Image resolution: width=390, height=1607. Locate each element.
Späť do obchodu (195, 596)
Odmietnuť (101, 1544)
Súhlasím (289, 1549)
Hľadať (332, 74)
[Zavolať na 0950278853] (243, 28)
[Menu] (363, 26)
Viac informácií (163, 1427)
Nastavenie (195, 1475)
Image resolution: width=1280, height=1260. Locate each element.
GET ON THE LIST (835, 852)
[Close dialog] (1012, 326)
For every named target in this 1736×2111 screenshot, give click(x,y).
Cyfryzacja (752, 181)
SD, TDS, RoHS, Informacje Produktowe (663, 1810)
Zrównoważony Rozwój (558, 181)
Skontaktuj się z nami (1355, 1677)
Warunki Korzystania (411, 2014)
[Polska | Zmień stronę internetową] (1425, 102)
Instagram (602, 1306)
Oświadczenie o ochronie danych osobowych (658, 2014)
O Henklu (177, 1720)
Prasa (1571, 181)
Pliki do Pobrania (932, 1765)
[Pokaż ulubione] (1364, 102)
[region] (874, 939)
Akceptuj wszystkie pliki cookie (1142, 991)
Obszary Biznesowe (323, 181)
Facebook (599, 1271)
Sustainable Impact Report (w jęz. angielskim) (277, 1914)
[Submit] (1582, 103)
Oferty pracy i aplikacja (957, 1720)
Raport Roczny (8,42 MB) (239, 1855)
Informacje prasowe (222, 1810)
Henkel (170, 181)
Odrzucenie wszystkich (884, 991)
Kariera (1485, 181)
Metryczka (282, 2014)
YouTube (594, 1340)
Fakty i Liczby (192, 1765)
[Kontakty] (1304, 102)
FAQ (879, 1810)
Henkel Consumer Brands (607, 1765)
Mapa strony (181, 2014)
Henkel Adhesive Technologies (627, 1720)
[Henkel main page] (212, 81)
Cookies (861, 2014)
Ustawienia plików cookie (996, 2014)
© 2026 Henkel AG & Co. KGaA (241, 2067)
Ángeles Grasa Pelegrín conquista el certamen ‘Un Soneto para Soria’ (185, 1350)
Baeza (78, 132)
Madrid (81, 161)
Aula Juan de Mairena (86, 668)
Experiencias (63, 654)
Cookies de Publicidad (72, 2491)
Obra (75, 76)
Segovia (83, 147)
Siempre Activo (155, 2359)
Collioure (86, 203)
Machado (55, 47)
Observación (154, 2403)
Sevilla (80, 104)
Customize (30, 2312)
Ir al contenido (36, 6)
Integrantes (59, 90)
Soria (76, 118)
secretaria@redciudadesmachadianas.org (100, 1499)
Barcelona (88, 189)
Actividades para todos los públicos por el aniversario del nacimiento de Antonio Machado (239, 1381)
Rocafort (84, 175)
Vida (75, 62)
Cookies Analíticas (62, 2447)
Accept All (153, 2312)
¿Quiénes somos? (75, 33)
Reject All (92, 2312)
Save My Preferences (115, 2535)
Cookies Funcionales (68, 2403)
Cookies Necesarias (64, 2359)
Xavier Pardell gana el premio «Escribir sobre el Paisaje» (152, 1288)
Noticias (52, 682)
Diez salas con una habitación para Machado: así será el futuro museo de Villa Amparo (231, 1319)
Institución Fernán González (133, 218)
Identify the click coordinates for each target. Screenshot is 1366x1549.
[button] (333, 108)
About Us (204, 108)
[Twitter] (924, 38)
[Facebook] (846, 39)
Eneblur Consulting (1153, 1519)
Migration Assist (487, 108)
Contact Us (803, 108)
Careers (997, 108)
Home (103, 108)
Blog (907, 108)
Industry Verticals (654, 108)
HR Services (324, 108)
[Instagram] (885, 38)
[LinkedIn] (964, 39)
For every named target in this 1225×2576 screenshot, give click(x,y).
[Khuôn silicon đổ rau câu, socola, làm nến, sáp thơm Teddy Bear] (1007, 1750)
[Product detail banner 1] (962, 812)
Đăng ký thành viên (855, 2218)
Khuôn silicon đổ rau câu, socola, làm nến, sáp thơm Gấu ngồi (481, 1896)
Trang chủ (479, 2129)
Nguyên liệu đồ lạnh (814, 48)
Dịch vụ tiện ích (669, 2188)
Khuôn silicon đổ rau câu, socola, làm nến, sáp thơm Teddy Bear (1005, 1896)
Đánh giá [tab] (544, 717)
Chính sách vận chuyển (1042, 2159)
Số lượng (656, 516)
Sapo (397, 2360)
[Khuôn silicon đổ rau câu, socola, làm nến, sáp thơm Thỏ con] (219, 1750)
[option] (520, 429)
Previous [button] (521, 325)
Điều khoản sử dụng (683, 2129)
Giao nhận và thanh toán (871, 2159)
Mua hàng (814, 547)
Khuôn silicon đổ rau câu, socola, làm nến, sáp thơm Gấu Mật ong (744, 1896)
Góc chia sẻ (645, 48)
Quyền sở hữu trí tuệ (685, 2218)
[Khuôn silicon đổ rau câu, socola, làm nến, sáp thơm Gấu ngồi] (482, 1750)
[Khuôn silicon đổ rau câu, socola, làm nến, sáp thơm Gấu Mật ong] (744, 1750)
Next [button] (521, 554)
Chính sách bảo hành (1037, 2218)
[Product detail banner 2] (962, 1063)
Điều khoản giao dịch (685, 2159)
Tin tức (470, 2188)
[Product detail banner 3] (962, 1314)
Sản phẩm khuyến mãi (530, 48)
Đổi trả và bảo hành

★ ★ ★ ★ ★

▶ [Work to be completed]:
The data should be copied out in full, exactly as it reads.

▶ [Expected output]:
Image resolution: width=390, height=1607. Locate each element.
Späť do obchodu (195, 596)
Odmietnuť (101, 1544)
Súhlasím (289, 1549)
Hľadať (332, 74)
[Zavolať na 0950278853] (243, 28)
[Menu] (363, 26)
Viac informácií (163, 1427)
Nastavenie (195, 1475)
Image resolution: width=1280, height=1260. Locate each element.
GET ON THE LIST (835, 852)
[Close dialog] (1012, 326)
For every named target in this 1736×2111 screenshot, give click(x,y).
Cyfryzacja (752, 181)
SD, TDS, RoHS, Informacje Produktowe (663, 1810)
Zrównoważony Rozwój (558, 181)
Skontaktuj się z nami (1355, 1677)
Warunki Korzystania (411, 2014)
[Polska | Zmień stronę internetową] (1425, 102)
Instagram (602, 1306)
Oświadczenie o ochronie danych osobowych (658, 2014)
O Henklu (177, 1720)
Prasa (1571, 181)
Pliki do Pobrania (932, 1765)
[Pokaż ulubione] (1364, 102)
[region] (874, 939)
Akceptuj wszystkie pliki cookie (1142, 991)
Obszary Biznesowe (323, 181)
Facebook (599, 1271)
Sustainable Impact Report (w jęz. angielskim) (277, 1914)
[Submit] (1582, 103)
Oferty pracy i aplikacja (957, 1720)
Raport Roczny (8,42 MB) (239, 1855)
Informacje prasowe (222, 1810)
Henkel (170, 181)
Odrzucenie wszystkich (884, 991)
Kariera (1485, 181)
Metryczka (282, 2014)
YouTube (594, 1340)
Fakty i Liczby (192, 1765)
[Kontakty] (1304, 102)
FAQ (879, 1810)
Henkel Consumer Brands (607, 1765)
Mapa strony (181, 2014)
Henkel Adhesive Technologies (627, 1720)
[Henkel main page] (212, 81)
Cookies (861, 2014)
Ustawienia plików cookie (996, 2014)
© 2026 Henkel AG & Co. KGaA (241, 2067)
Ángeles Grasa Pelegrín conquista el certamen ‘Un Soneto para Soria’ (185, 1350)
Baeza (78, 132)
Madrid (81, 161)
Aula Juan de Mairena (86, 668)
Experiencias (63, 654)
Cookies de Publicidad (72, 2491)
Obra (75, 76)
Segovia (83, 147)
Siempre Activo (155, 2359)
Collioure (86, 203)
Machado (55, 47)
Observación (154, 2403)
Sevilla (80, 104)
Customize (30, 2312)
Ir al contenido (36, 6)
Integrantes (59, 90)
Soria (76, 118)
secretaria@redciudadesmachadianas.org (100, 1499)
Barcelona (88, 189)
Actividades para todos los públicos por el aniversario del nacimiento de Antonio Machado (239, 1381)
Rocafort (84, 175)
Vida (75, 62)
Cookies Analíticas (62, 2447)
Accept All (153, 2312)
¿Quiénes somos? (75, 33)
Reject All (92, 2312)
Save My Preferences (115, 2535)
Cookies Funcionales (68, 2403)
Cookies Necesarias (64, 2359)
Xavier Pardell gana el premio «Escribir sobre el Paisaje» (152, 1288)
Noticias (52, 682)
Diez salas con una habitación para Machado: así será el futuro museo de Villa Amparo (231, 1319)
Institución Fernán González (133, 218)
Identify the click coordinates for each target. Screenshot is 1366x1549.
[button] (333, 108)
About Us (204, 108)
[Twitter] (924, 38)
[Facebook] (846, 39)
Eneblur Consulting (1153, 1519)
Migration Assist (487, 108)
Contact Us (803, 108)
Careers (997, 108)
Home (103, 108)
Blog (907, 108)
Industry Verticals (654, 108)
HR Services (324, 108)
[Instagram] (885, 38)
[LinkedIn] (964, 39)
For every named target in this 1225×2576 screenshot, give click(x,y).
[Khuôn silicon đổ rau câu, socola, làm nến, sáp thơm Teddy Bear] (1007, 1750)
[Product detail banner 1] (962, 812)
Đăng ký thành viên (855, 2218)
Khuôn silicon đổ rau câu, socola, làm nến, sáp thơm Gấu ngồi (481, 1896)
Trang chủ (479, 2129)
Nguyên liệu đồ lạnh (814, 48)
Dịch vụ tiện ích (669, 2188)
Khuôn silicon đổ rau câu, socola, làm nến, sáp thơm Teddy Bear (1005, 1896)
Đánh giá [tab] (544, 717)
Chính sách vận chuyển (1042, 2159)
Số lượng (656, 516)
Sapo (397, 2360)
[Khuôn silicon đổ rau câu, socola, làm nến, sáp thơm Thỏ con] (219, 1750)
[option] (520, 429)
Previous [button] (521, 325)
Điều khoản sử dụng (683, 2129)
Giao nhận và thanh toán (871, 2159)
Mua hàng (814, 547)
Khuôn silicon đổ rau câu, socola, làm nến, sáp thơm Gấu Mật ong (744, 1896)
Góc chia sẻ (645, 48)
Quyền sở hữu trí tuệ (685, 2218)
[Khuôn silicon đổ rau câu, socola, làm nến, sáp thơm Gấu ngồi] (482, 1750)
[Khuôn silicon đổ rau câu, socola, làm nến, sáp thơm Gấu Mật ong] (744, 1750)
Next [button] (521, 554)
Chính sách bảo hành (1037, 2218)
[Product detail banner 2] (962, 1063)
Điều khoản giao dịch (685, 2159)
Tin tức (470, 2188)
[Product detail banner 3] (962, 1314)
Sản phẩm khuyến mãi (530, 48)
Đổi trả và bảo hành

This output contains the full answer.